The Islamic Golden Age

The civilisation inspired by his teachings produced breakthroughs in algebra, optics, astronomy, medicine, philosophy, and geography from the 8th to 14th centuries — preserving and advancing ancient Greek knowledge that Europe had lost.

Islamic Law (Sharia)

A comprehensive legal system derived from the Quran and Sunnah, governing personal conduct, family law, contracts, and governance. It remains the law or a significant influence in over 50 nations.

Arabic Language

The Quran's Arabic became the lingua franca of scholarship across a vast empire. Today Arabic is spoken by 400 million people and is the liturgical language of 1.9 billion Muslims worldwide.

Constitution of Medina

One of the world's first written constitutional documents (622 CE), establishing rights and coexistence between Muslim, Jewish, and pagan communities — studied by political scientists as an early model of pluralistic governance.

Abolition of Tribalism

Muhammad replaced the destructive tribal system of pre-Islamic Arabia with a community (Ummah) defined by faith and shared values rather than blood.

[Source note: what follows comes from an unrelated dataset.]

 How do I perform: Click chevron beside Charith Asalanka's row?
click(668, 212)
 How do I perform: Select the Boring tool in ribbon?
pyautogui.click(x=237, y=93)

His declaration of universal human equality was unprecedented in 7th-century Arabia.

Women's Rights in 7th-Century Arabia

Islam gave women rights of inheritance, property ownership, divorce, and business — centuries before most Western legal systems. Khadijah's role as a successful businesswoman exemplified this. Female infanticide, common in pre-Islamic Arabia, was forbidden.

Islamic Architecture & Art

The tradition of non-representational art — calligraphy, geometric patterns, arabesque — flourished under Islam. Mosques from Córdoba to Istanbul to Delhi represent some of humanity's greatest architectural achievements.